Acute Myeloid Leukemia: Evolving Perspectives on Testing, Targeted Therapies, and Transplantation - Episode 4

Prognostic Significance of IDH Mutations in AML

January 21, 2021
Harry P. Erba, MD, PhD, Duke University School of Medicine

,
Alexander E. Perl, MD, University of Pennsylvania

,
Eunice Wang, MD, Roswell Park Comprehensive Cancer Center

,
Adam Bagg, MD, University of Pennsylvania

,
Corey S. Cutler, MD, MPH, FRCPC, Dana-Farber Cancer Institute

Harry P. Erba, MD, PhD: Let me turn briefly to a comment about IDH as another gene. IDH1 and IDH2, when mutated, are targets, but there has been a lot of discussion in the literature about the prognostic significance of IDH mutations. At the 2020 ASH [American Society for Hematology Annual Meeting], there was a presentation by Dr Sara Zarnegar-Lumley from Vanderbilt University Medical Center that looked at over 3500 patients with acute myeloid leukemia [AML] who had been registered and treated on COG [Children’s Oncology Group] studies, as well as SWOG, ECOG, the TCGA [The Cancer Genome Atlas], and Beat AML. In these 3500 patients, the age went from less than 1 month to 88 years old. The majority were pediatric patients, somewhere around 2200, so it drove the analysis. In that analysis, only 8.6% had an IDH mutation, which is lower than what we usually think of in adults. As she showed, the incidence went up with advancing age, up to 20% IDH1 and IDH2 mutations in older individuals. In this data set of 3500 patients, they showed that IDH mutation did not demonstrate any independent prognostic determination on outcome, but the co-occurrence with nucleophosmin mutation and IDH1 favorably impacted outcomes.

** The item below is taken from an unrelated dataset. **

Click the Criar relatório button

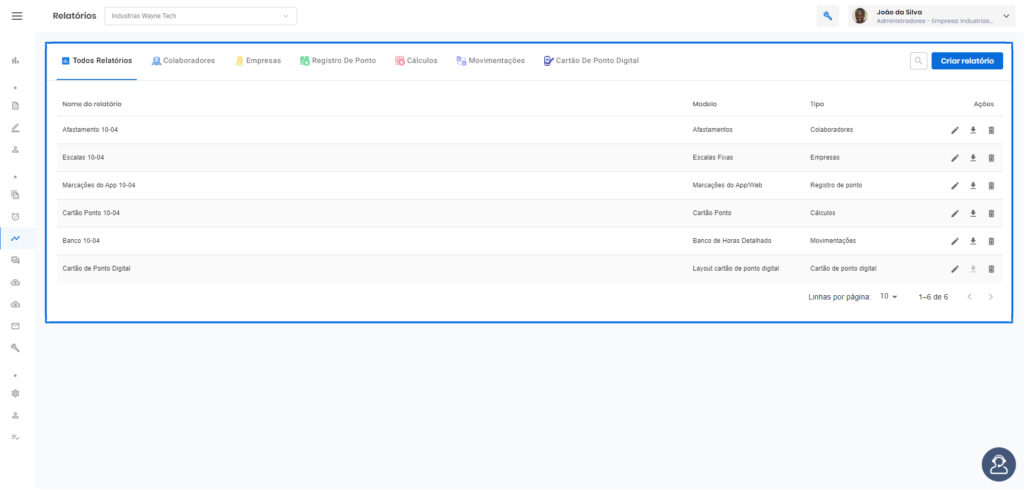(967, 61)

One of the difficulties with her study is that the older patients she looked at mostly came from the Beat AML study. As we all know, it did not use intensive chemotherapy; the ECOG, SWOG, and COG studies did. It’s a bit harder to discern the prognostic significance there. It was interesting that they did not have enough patients with the isolated IDH2-R172 mutation, shown by Elli Papaemmanuil to be a group of patients who seemed to have a better prognosis: those who had DNAMT3A mutations but not others. That wasn’t seen here, and again, it was probably because the age was skewed toward younger patients. I wanted to give that 1 little update about IDH: It doesn’t appear to be independently prognostically significant.